What other transactions might fall within the scope of the Commerce Clause? Realistically – anything. Houses use materials that come from across the nation, and consume fuel that generally crosses state lines. Surely Congress has the power to regulate the size and energy consumption of each home. The same analysis applies to your wardrobe. After all, imagine the millions society would save if homes came in standard sizes and designs and we all wore jeans and T shirts (with a Mao jacket for formal occasions, such as the annual August 4 celebrations).

Surely not, you object. My home and my clothing are part of my self expression and must be protected. Must they? Congress would not be regulating you, merely what could be made and sold in the markets. You would still be free to wear your “Born To Be Conservative” T shirt – if you could make it yourself. (Of course, making such a shirt might expose you to charges of misappropriation of resources.)

But the most frightening implication remains. Commerce cannot exist without consumers, which opens the door to regulation of the market IN consumers. After all, the number, type, health, intelligence, etc of consumers directly effect the demands on the market, and so effect commerce.
The logical conclusion is chilling. Too old or too sick. Go home and take this pill. It will be painless.
Will your unborn child be born “defective”? This way to the abortion booth. (By the way, who would decide what constitutes a “defect”?) Bad genes? For example, are you prone to heart disease? Your sex license is suspended until you submit to sterilization. Good genes? Congratulations – have you met your reproductive quota?


What is more integral to “commerce” than consumers?

Feminists might argue that some level of reproductive rights are protected by Roe v.
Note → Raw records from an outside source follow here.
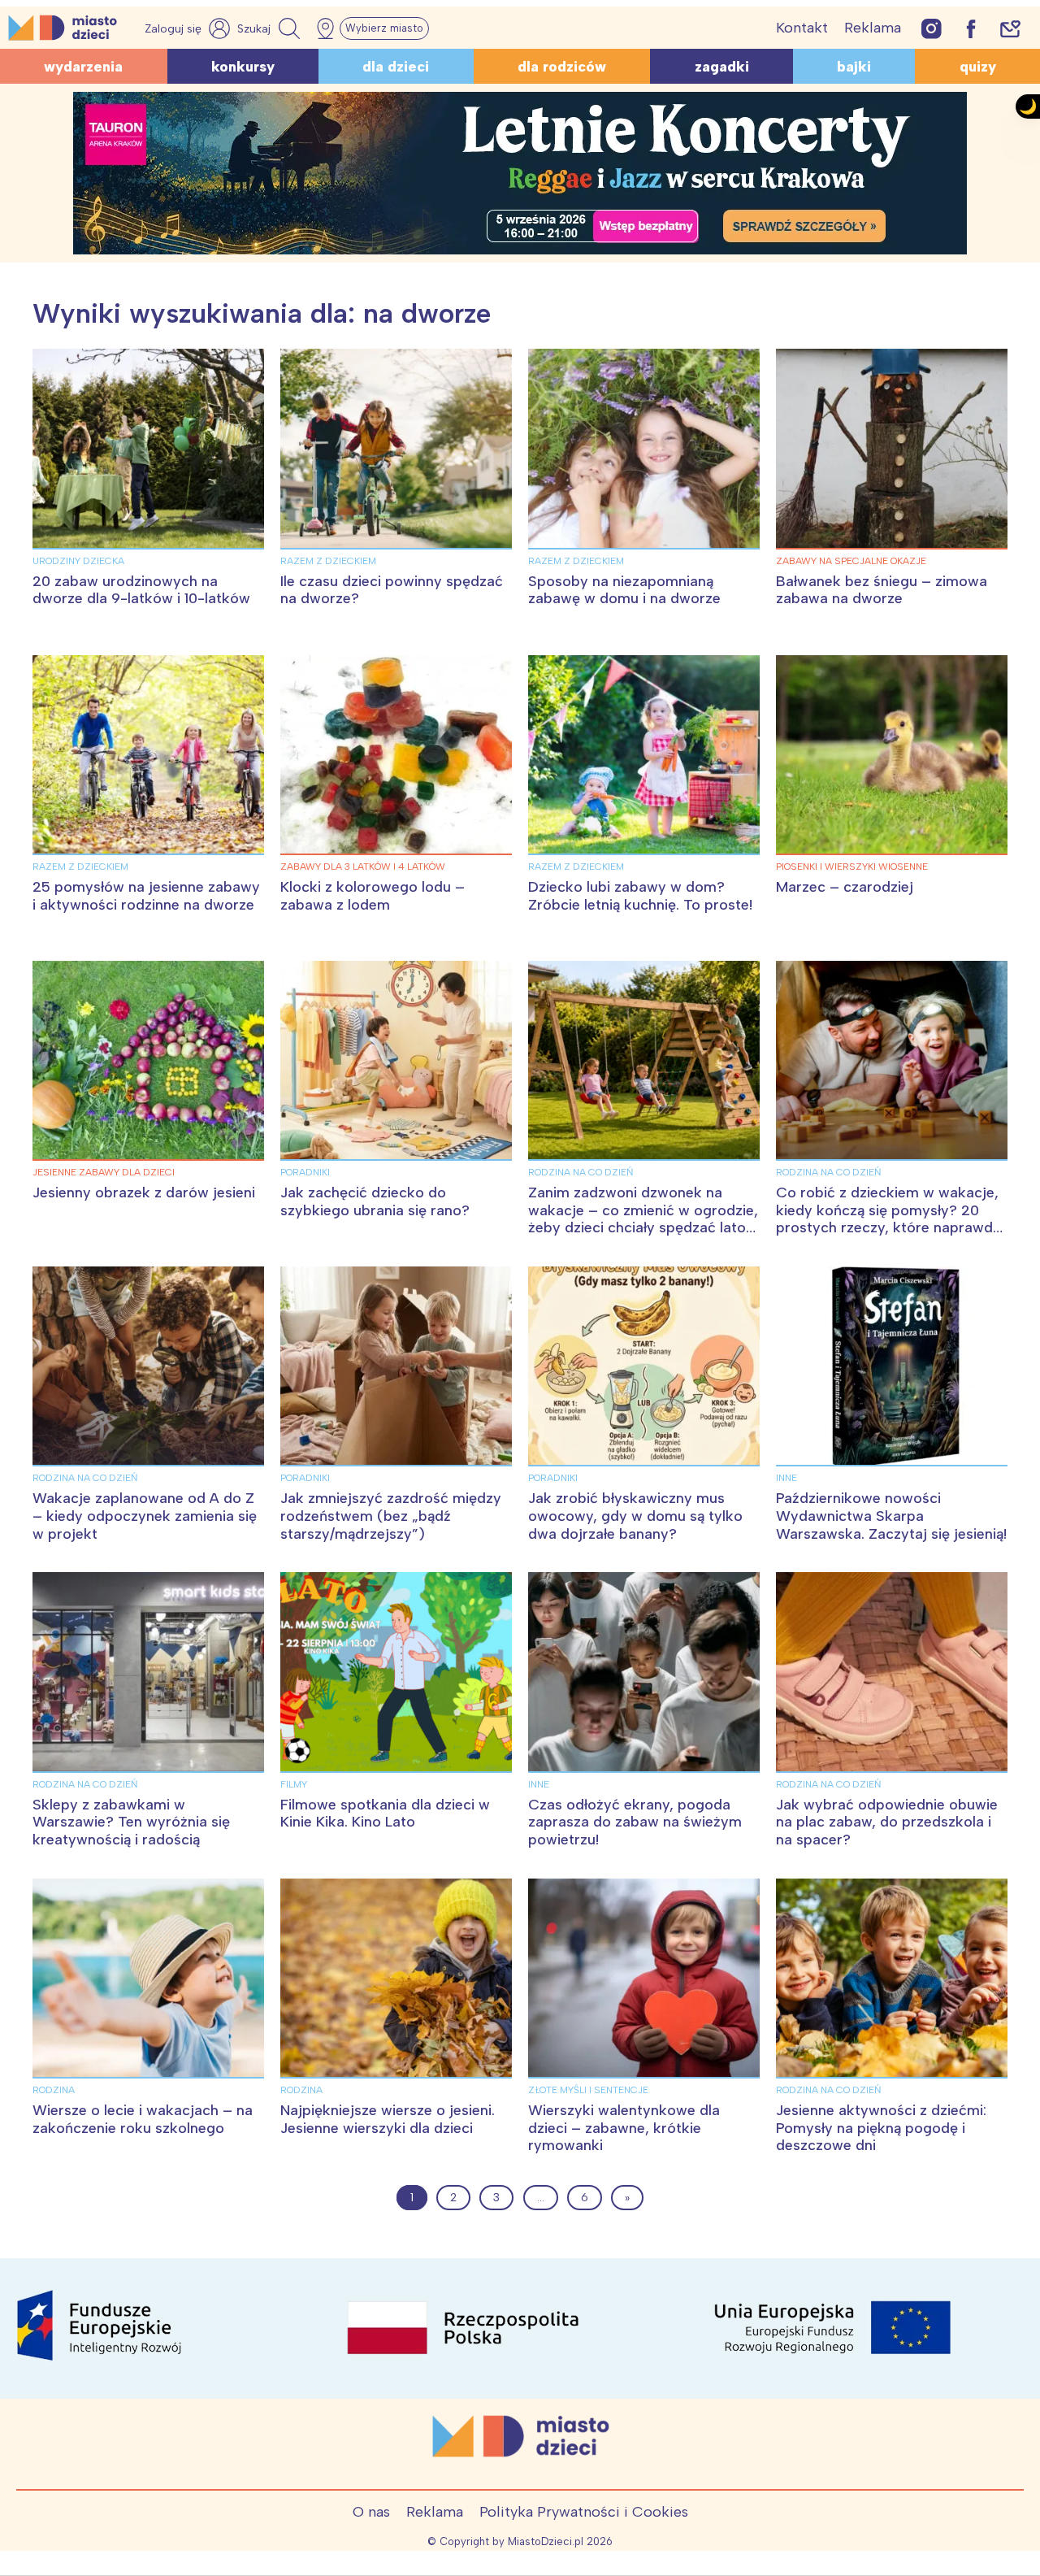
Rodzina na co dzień (580, 1172)
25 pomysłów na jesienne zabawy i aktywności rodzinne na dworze (146, 896)
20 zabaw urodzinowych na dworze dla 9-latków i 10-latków (141, 590)
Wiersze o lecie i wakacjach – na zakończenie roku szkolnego (142, 2119)
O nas (371, 2512)
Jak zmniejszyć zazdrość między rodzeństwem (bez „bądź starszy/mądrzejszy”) (390, 1515)
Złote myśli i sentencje (588, 2090)
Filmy (293, 1784)
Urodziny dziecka (78, 561)
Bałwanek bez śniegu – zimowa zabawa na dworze (881, 590)
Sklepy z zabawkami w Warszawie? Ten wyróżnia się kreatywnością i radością (131, 1822)
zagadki (722, 67)
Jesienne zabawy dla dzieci (103, 1172)
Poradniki (305, 1172)
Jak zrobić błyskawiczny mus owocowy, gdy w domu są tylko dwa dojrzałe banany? (635, 1515)
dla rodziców (562, 67)
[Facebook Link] (971, 28)
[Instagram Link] (931, 28)
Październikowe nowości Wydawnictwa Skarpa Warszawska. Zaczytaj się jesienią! (891, 1515)
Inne (786, 1477)
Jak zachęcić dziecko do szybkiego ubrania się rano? (375, 1201)
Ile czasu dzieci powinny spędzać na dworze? (391, 590)
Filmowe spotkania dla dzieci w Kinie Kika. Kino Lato (385, 1813)
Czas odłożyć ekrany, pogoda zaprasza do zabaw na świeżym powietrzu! (635, 1822)
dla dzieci (395, 67)
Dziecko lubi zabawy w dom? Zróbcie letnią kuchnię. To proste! (640, 896)
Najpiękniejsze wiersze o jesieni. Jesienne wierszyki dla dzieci (387, 2119)
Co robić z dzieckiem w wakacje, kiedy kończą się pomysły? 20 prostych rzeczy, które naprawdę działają (888, 1219)
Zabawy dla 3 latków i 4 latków (362, 866)
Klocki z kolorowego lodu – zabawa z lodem (372, 896)
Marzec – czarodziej (844, 887)
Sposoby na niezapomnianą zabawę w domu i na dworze (624, 590)
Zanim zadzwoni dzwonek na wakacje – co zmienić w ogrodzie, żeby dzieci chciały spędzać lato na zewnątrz (643, 1219)
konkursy (243, 67)
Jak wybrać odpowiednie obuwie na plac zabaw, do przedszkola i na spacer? (887, 1822)
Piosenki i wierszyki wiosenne (852, 866)
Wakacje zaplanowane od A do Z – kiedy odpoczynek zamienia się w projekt (144, 1515)
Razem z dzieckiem (328, 561)
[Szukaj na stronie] (270, 28)
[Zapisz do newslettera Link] (1010, 28)
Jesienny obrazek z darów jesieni (143, 1192)
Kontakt (802, 28)
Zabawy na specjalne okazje (851, 561)
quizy (978, 67)
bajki (854, 67)
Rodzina (53, 2090)
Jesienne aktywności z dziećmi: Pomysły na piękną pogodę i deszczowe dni (881, 2127)
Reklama (872, 28)
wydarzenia (83, 67)
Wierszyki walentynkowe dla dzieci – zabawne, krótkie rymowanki (624, 2127)
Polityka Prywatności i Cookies (583, 2512)
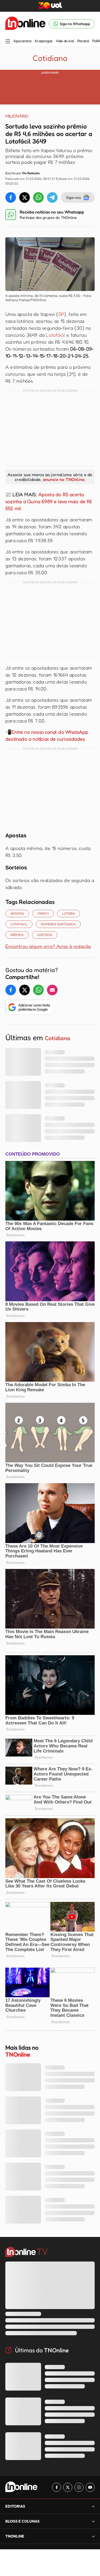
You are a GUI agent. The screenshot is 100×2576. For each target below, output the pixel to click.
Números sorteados (58, 924)
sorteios (44, 935)
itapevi (43, 913)
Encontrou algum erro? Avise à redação (48, 946)
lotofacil (18, 924)
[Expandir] (93, 2536)
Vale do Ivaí (65, 40)
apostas (17, 913)
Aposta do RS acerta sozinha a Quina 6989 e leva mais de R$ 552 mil (48, 501)
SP (61, 314)
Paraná (83, 40)
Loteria (68, 913)
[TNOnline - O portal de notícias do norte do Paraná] (25, 23)
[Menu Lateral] (7, 42)
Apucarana (22, 40)
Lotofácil (55, 335)
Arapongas (43, 40)
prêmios (17, 935)
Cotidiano (50, 58)
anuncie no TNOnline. (64, 479)
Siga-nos (73, 197)
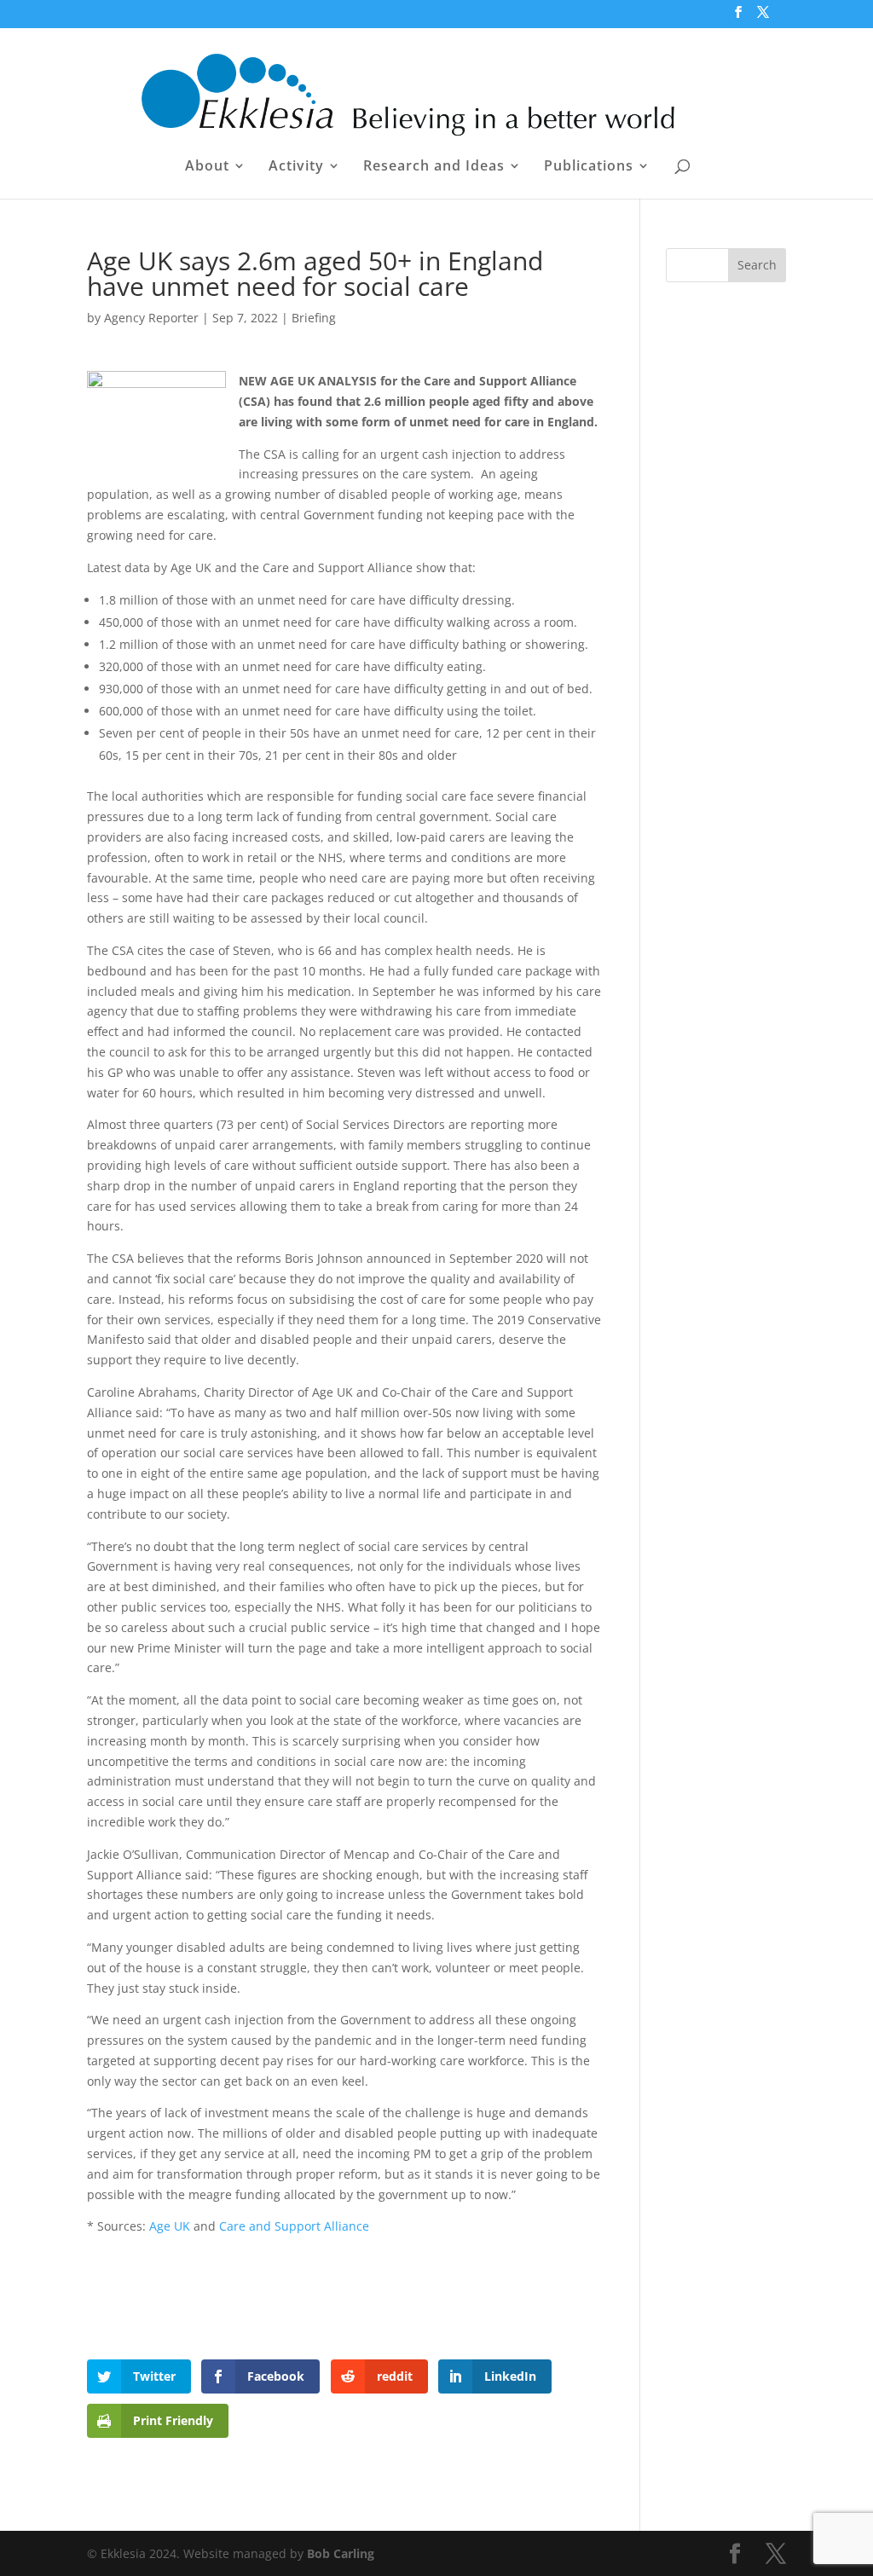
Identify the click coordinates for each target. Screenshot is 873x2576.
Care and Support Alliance (294, 2226)
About (207, 167)
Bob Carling (340, 2553)
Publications (588, 167)
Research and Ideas (434, 167)
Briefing (314, 318)
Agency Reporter (151, 318)
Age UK (169, 2226)
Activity (296, 167)
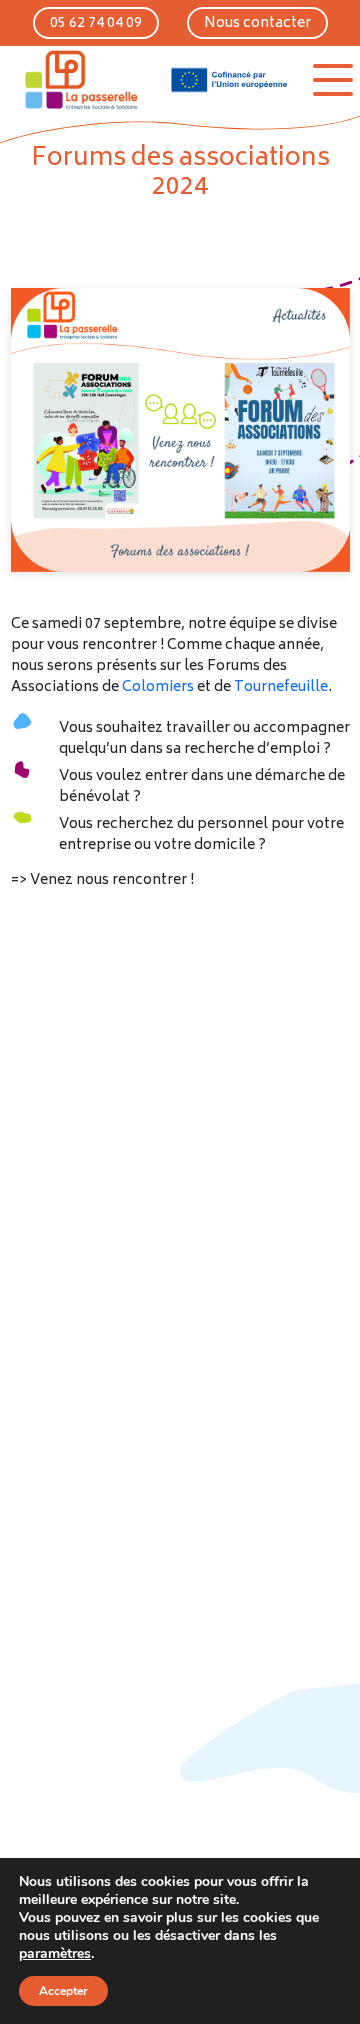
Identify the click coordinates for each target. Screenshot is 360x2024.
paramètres (55, 1954)
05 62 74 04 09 (96, 23)
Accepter (63, 1991)
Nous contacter (257, 23)
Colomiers (159, 687)
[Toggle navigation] (333, 80)
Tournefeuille (281, 687)
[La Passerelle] (80, 80)
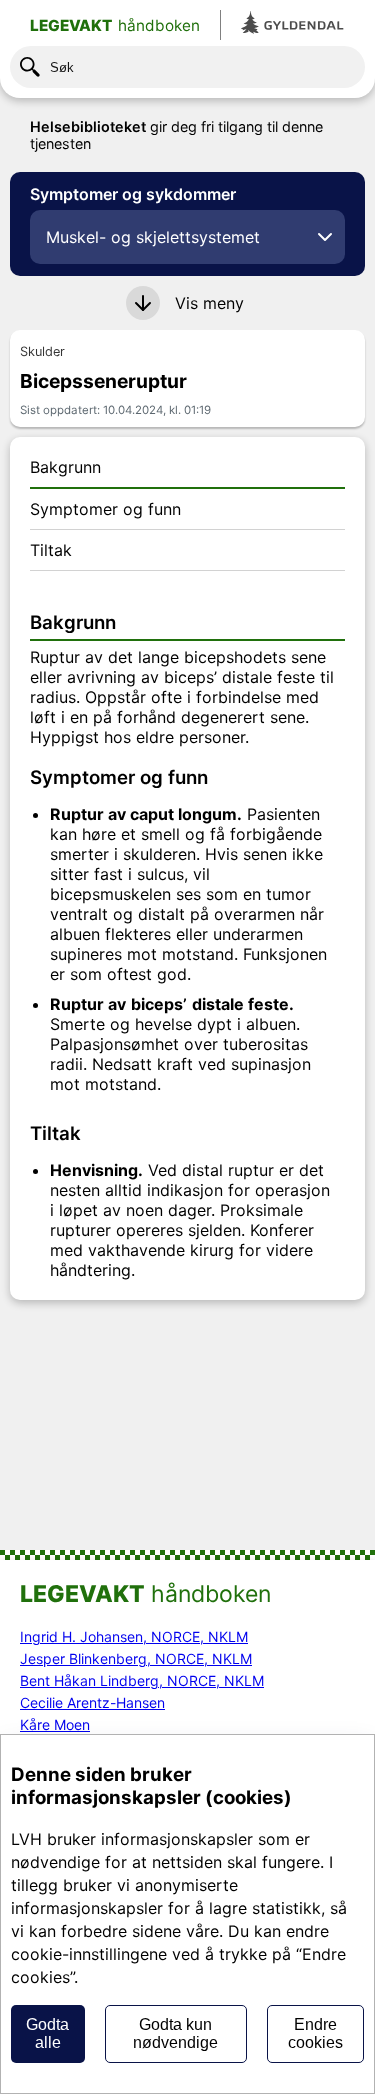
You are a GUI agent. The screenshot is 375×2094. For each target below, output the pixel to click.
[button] (187, 303)
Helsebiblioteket (88, 126)
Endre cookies (315, 2033)
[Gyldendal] (293, 25)
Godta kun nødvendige (175, 2033)
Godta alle (47, 2033)
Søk (62, 67)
Wade. Perhaps.

The term “reproductive rights” does not appear in the Constitution. Indeed Roe rests on a right found to exist in the “penumbra” of the Constitution. It would be a poor lawyer indeed who could not dispel the Roe “penumbra” with the express authority of the Commerce Clause. As Representative Pete Stark recently said “The Federal government can do most anything” in America.
Therein lies the greatest danger of the liberal utopia. A society in which the evils of Big Business have been vanquished and everyone has been protected against all harm – including their own poor decisions – is necessarily a society in which everyone is free to do whatever they are told.